====== LISTED ENTRIES

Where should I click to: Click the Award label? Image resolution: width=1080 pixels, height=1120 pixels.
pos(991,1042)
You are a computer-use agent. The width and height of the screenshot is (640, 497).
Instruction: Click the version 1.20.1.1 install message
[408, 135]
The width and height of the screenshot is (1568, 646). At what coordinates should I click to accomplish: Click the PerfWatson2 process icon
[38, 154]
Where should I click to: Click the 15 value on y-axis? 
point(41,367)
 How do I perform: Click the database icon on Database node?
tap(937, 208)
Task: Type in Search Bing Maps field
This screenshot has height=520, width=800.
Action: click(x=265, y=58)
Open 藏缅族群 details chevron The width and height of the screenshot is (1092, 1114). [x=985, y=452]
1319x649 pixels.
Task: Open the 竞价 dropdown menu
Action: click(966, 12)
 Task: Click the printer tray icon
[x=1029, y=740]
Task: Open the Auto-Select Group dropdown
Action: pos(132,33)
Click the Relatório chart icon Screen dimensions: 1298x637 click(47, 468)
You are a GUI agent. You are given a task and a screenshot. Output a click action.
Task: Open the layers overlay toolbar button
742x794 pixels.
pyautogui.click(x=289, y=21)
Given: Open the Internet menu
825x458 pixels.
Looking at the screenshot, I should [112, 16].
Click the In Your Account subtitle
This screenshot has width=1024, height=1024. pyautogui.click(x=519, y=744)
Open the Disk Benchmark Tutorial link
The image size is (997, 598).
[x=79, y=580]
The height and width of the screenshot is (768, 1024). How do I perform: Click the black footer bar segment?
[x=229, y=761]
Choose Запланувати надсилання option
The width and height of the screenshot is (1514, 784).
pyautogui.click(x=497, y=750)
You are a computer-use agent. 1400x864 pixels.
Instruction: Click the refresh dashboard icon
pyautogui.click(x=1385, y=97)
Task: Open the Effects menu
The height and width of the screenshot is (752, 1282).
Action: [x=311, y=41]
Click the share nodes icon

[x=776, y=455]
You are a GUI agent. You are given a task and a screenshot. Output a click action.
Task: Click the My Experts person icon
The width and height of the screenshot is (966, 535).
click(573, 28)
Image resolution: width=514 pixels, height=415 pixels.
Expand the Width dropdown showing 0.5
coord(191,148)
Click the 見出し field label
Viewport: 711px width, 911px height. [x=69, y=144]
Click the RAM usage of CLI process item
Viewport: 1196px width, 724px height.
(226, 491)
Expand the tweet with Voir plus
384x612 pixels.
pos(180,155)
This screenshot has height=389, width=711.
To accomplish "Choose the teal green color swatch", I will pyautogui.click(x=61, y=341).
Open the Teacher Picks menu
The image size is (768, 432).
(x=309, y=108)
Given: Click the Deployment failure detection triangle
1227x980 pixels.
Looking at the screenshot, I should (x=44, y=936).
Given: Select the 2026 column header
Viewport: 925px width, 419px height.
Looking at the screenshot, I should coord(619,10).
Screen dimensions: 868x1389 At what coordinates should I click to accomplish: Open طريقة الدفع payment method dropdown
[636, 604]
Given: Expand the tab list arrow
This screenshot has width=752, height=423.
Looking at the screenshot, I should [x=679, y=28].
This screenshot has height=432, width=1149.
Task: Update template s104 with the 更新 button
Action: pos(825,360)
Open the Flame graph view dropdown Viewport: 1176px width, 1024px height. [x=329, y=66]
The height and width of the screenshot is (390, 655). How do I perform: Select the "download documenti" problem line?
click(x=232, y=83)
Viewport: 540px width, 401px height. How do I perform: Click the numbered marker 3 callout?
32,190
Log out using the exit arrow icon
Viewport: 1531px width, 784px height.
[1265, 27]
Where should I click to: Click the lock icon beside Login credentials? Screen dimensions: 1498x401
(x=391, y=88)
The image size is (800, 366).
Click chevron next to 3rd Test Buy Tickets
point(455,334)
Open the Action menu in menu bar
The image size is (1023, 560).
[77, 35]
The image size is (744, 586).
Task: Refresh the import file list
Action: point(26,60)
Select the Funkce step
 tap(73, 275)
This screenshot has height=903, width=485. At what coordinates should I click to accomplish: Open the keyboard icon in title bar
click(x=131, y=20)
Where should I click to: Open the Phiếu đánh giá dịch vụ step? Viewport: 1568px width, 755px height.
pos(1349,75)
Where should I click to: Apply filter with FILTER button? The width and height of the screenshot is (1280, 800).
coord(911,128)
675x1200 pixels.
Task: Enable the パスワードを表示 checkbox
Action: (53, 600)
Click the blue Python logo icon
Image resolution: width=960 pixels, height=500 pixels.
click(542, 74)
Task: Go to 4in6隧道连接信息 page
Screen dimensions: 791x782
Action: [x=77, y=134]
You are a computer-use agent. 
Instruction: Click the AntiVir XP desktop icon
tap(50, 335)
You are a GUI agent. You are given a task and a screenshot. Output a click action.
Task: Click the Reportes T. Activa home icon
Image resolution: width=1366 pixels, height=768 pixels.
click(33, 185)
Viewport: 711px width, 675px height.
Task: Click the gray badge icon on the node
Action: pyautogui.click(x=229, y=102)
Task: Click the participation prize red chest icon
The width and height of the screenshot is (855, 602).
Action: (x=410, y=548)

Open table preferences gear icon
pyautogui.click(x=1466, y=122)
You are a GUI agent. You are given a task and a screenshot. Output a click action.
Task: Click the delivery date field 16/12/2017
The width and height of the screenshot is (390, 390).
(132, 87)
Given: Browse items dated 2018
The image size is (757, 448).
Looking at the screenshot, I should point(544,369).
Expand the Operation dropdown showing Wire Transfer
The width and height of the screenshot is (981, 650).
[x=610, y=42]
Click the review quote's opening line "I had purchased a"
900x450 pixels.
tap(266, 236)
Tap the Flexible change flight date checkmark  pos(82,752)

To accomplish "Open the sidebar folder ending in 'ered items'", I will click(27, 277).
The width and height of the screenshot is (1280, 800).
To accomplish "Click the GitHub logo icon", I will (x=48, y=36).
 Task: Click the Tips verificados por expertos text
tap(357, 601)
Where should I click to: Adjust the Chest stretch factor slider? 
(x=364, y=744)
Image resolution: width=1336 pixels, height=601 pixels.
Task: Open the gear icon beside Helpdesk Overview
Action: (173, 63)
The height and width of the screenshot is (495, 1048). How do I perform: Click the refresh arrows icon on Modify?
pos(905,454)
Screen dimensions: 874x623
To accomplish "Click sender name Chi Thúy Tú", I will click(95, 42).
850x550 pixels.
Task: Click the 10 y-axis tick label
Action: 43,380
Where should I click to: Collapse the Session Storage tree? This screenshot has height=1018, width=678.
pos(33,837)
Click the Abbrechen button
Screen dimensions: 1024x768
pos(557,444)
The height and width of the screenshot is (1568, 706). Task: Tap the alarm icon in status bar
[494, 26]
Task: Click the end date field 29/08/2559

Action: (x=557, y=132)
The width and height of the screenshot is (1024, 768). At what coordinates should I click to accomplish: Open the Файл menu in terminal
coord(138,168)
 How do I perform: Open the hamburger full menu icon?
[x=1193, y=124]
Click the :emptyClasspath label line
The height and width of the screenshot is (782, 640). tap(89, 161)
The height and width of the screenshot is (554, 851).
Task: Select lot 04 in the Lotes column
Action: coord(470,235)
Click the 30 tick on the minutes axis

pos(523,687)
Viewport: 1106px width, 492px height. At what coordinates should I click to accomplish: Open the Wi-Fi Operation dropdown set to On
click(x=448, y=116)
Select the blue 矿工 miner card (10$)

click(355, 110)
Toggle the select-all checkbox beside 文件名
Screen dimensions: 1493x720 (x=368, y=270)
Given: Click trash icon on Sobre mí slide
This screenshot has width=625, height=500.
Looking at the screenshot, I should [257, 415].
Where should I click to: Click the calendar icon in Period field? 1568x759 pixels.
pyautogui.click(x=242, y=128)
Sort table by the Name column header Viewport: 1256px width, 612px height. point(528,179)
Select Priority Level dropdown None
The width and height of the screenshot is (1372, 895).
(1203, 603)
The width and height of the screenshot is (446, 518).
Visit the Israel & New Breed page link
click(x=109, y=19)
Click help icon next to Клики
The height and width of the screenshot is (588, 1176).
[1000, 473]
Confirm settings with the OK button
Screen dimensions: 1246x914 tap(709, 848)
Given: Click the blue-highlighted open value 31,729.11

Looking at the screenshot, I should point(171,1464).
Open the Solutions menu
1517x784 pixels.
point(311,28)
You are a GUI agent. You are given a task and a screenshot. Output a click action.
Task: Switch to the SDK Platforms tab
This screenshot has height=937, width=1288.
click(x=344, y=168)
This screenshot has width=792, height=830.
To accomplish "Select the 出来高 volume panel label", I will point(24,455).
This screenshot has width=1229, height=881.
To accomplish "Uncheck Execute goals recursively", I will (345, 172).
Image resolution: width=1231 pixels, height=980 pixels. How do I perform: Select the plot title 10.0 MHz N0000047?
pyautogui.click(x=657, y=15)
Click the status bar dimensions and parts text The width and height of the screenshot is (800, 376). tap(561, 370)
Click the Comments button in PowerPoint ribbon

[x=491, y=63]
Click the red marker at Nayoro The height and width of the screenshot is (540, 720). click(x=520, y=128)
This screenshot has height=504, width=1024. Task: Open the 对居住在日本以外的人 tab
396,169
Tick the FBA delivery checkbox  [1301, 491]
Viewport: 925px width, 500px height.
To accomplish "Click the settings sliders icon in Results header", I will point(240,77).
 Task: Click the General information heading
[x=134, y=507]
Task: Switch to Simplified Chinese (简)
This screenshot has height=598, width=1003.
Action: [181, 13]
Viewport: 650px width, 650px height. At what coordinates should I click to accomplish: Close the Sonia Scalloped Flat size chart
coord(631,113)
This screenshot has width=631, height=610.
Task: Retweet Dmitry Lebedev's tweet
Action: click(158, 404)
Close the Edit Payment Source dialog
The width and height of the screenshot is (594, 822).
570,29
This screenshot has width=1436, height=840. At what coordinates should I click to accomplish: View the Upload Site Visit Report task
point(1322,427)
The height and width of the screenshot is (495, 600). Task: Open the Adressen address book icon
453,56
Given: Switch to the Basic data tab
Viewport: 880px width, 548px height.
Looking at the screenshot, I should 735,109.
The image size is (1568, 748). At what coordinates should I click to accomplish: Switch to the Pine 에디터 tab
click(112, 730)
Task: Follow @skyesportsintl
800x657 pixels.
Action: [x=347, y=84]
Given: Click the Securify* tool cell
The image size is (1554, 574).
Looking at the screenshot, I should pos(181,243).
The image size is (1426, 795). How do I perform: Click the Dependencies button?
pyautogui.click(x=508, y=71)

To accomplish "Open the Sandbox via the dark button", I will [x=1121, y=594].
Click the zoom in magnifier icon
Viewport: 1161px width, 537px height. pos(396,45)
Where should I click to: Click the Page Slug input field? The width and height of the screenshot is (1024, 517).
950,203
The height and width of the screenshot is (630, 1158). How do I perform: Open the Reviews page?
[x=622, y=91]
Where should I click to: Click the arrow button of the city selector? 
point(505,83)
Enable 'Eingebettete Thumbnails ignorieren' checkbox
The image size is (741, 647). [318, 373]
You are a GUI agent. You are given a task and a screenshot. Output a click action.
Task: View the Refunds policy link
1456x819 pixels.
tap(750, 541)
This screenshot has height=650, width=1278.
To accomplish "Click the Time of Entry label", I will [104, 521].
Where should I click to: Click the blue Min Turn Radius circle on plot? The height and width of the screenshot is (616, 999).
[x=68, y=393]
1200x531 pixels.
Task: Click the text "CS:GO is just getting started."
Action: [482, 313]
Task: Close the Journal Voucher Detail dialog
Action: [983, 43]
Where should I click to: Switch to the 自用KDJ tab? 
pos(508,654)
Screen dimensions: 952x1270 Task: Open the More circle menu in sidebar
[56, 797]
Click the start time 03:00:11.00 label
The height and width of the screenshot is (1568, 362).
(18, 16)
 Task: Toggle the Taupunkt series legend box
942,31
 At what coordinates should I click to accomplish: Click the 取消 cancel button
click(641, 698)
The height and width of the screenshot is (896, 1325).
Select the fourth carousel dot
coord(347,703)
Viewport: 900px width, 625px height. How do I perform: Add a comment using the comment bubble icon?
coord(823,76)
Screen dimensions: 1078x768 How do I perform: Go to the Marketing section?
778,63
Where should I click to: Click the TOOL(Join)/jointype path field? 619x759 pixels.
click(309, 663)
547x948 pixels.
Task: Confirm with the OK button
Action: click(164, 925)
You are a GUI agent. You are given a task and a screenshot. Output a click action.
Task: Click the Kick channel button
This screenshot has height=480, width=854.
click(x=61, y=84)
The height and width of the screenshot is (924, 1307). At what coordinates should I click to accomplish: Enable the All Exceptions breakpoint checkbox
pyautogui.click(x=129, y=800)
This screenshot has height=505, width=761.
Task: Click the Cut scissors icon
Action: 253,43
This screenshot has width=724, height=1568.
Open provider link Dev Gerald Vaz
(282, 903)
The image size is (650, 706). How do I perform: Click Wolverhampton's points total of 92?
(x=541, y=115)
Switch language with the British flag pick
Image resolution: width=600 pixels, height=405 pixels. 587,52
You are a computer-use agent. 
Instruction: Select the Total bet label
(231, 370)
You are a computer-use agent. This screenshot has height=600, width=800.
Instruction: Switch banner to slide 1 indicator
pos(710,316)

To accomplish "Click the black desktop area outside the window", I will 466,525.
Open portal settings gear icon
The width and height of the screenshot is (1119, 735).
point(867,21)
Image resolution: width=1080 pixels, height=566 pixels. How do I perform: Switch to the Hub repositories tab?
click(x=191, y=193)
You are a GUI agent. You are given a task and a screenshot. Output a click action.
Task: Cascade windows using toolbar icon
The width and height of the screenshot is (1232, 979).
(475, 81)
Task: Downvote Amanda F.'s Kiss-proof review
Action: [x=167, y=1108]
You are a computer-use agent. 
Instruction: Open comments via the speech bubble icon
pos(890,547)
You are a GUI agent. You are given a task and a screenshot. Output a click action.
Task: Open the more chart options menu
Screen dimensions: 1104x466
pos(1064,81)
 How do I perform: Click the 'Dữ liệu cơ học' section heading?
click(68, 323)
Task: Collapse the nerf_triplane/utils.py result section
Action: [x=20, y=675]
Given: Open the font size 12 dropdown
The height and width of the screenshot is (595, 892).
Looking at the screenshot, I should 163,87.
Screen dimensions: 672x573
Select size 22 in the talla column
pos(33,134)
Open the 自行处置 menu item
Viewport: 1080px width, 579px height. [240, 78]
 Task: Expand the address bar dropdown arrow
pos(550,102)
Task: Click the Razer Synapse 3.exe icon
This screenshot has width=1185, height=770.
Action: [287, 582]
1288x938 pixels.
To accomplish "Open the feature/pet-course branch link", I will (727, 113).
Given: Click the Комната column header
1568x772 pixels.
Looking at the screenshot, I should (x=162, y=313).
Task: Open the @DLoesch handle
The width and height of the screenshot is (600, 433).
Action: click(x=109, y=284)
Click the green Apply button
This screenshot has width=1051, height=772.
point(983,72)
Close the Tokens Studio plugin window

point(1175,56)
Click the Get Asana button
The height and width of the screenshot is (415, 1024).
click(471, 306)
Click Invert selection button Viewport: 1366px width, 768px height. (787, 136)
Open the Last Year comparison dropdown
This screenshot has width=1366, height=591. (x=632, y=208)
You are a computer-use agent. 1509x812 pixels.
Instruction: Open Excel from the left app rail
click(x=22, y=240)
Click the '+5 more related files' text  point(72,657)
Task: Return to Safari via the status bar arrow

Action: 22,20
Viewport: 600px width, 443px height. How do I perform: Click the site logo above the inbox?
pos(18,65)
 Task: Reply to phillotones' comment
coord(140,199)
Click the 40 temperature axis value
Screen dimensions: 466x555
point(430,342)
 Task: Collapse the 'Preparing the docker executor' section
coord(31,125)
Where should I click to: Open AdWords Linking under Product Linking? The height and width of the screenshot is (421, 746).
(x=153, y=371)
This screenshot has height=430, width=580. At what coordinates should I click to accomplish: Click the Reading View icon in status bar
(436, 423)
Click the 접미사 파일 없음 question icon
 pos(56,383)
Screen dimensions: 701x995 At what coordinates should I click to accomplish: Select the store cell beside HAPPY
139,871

============

_TASK DESCRIPTION_:
How many lines in the records above contain the word "items"? Reply with the number and nothing more.

_RESPONSE_:
2